* _Your objective_
Please repeat each entry. Match every word exactly.

Stored data entries:

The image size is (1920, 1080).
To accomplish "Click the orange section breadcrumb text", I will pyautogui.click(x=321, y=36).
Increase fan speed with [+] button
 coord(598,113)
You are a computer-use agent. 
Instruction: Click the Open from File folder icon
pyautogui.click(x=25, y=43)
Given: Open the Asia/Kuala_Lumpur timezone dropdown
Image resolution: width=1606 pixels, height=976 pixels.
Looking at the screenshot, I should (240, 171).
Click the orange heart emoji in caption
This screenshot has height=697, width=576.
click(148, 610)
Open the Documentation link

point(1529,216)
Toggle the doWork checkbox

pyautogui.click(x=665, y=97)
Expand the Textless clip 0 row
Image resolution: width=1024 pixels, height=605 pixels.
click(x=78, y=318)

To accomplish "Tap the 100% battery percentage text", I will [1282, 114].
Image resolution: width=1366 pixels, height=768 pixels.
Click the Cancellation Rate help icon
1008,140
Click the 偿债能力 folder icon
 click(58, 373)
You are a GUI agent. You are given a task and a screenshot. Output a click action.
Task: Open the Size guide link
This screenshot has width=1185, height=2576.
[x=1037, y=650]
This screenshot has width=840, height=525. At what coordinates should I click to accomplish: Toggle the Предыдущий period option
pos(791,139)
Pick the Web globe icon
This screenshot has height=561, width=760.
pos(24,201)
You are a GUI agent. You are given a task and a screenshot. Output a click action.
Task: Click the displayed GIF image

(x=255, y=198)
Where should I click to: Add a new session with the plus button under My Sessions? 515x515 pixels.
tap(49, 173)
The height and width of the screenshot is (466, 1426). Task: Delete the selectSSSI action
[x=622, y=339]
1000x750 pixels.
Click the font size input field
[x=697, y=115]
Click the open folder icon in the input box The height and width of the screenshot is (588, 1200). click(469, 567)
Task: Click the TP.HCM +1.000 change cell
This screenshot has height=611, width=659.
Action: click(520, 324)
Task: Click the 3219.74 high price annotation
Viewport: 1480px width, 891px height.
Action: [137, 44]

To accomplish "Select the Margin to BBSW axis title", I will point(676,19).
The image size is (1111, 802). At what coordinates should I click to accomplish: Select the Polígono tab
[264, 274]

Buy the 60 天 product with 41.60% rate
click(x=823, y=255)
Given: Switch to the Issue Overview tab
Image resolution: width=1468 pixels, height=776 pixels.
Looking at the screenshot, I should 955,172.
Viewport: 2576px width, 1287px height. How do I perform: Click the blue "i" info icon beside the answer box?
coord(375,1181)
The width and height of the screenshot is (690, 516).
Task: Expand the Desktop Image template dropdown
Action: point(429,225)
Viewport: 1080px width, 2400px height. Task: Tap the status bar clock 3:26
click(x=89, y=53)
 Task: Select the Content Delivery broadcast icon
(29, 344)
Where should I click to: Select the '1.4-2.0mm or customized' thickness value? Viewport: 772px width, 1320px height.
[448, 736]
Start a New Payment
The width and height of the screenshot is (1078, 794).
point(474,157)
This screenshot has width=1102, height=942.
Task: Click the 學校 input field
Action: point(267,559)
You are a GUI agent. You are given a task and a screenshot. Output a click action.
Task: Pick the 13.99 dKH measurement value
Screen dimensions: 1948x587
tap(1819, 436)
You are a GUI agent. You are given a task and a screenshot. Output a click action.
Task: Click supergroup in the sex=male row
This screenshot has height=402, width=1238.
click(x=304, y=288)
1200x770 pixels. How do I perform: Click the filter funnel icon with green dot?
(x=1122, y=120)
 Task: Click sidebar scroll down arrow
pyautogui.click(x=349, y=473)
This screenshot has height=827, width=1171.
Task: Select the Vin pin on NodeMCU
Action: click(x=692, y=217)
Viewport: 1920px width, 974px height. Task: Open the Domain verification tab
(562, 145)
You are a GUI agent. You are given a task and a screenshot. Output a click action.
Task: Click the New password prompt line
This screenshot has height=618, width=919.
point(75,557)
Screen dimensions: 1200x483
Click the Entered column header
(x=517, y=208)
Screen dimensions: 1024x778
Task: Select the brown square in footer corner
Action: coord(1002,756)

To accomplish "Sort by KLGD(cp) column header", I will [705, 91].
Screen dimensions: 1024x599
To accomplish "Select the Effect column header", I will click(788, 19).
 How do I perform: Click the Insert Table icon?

* _Answer below_
The image size is (1920, 1080).
To accomplish "Click the orange section breadcrumb text", I will pyautogui.click(x=321, y=36).
Increase fan speed with [+] button
 coord(598,113)
You are a computer-use agent. 
Instruction: Click the Open from File folder icon
pyautogui.click(x=25, y=43)
Given: Open the Asia/Kuala_Lumpur timezone dropdown
Image resolution: width=1606 pixels, height=976 pixels.
Looking at the screenshot, I should (240, 171).
Click the orange heart emoji in caption
This screenshot has height=697, width=576.
click(148, 610)
Open the Documentation link

point(1529,216)
Toggle the doWork checkbox

pyautogui.click(x=665, y=97)
Expand the Textless clip 0 row
Image resolution: width=1024 pixels, height=605 pixels.
click(x=78, y=318)

To accomplish "Tap the 100% battery percentage text", I will [1282, 114].
Image resolution: width=1366 pixels, height=768 pixels.
Click the Cancellation Rate help icon
1008,140
Click the 偿债能力 folder icon
 click(58, 373)
You are a GUI agent. You are given a task and a screenshot. Output a click action.
Task: Open the Size guide link
This screenshot has width=1185, height=2576.
[x=1037, y=650]
This screenshot has width=840, height=525. At what coordinates should I click to accomplish: Toggle the Предыдущий period option
pos(791,139)
Pick the Web globe icon
This screenshot has height=561, width=760.
pos(24,201)
You are a GUI agent. You are given a task and a screenshot. Output a click action.
Task: Click the displayed GIF image

(x=255, y=198)
Where should I click to: Add a new session with the plus button under My Sessions? 515x515 pixels.
tap(49, 173)
The height and width of the screenshot is (466, 1426). Task: Delete the selectSSSI action
[x=622, y=339]
1000x750 pixels.
Click the font size input field
[x=697, y=115]
Click the open folder icon in the input box The height and width of the screenshot is (588, 1200). click(469, 567)
Task: Click the TP.HCM +1.000 change cell
This screenshot has height=611, width=659.
Action: click(520, 324)
Task: Click the 3219.74 high price annotation
Viewport: 1480px width, 891px height.
Action: [137, 44]

To accomplish "Select the Margin to BBSW axis title", I will point(676,19).
The image size is (1111, 802). At what coordinates should I click to accomplish: Select the Polígono tab
[264, 274]

Buy the 60 天 product with 41.60% rate
click(x=823, y=255)
Given: Switch to the Issue Overview tab
Image resolution: width=1468 pixels, height=776 pixels.
Looking at the screenshot, I should 955,172.
Viewport: 2576px width, 1287px height. How do I perform: Click the blue "i" info icon beside the answer box?
coord(375,1181)
The width and height of the screenshot is (690, 516).
Task: Expand the Desktop Image template dropdown
Action: point(429,225)
Viewport: 1080px width, 2400px height. Task: Tap the status bar clock 3:26
click(x=89, y=53)
 Task: Select the Content Delivery broadcast icon
(29, 344)
Where should I click to: Select the '1.4-2.0mm or customized' thickness value? Viewport: 772px width, 1320px height.
[448, 736]
Start a New Payment
The width and height of the screenshot is (1078, 794).
point(474,157)
This screenshot has width=1102, height=942.
Task: Click the 學校 input field
Action: point(267,559)
You are a GUI agent. You are given a task and a screenshot. Output a click action.
Task: Pick the 13.99 dKH measurement value
Screen dimensions: 1948x587
tap(1819, 436)
You are a GUI agent. You are given a task and a screenshot. Output a click action.
Task: Click supergroup in the sex=male row
This screenshot has height=402, width=1238.
click(x=304, y=288)
1200x770 pixels. How do I perform: Click the filter funnel icon with green dot?
(x=1122, y=120)
 Task: Click sidebar scroll down arrow
pyautogui.click(x=349, y=473)
This screenshot has height=827, width=1171.
Task: Select the Vin pin on NodeMCU
Action: click(x=692, y=217)
Viewport: 1920px width, 974px height. Task: Open the Domain verification tab
(562, 145)
You are a GUI agent. You are given a task and a screenshot. Output a click action.
Task: Click the New password prompt line
This screenshot has height=618, width=919.
point(75,557)
Screen dimensions: 1200x483
Click the Entered column header
(x=517, y=208)
Screen dimensions: 1024x778
Task: Select the brown square in footer corner
Action: coord(1002,756)

To accomplish "Sort by KLGD(cp) column header", I will [705, 91].
Screen dimensions: 1024x599
To accomplish "Select the Effect column header", I will click(788, 19).
 How do I perform: Click the Insert Table icon?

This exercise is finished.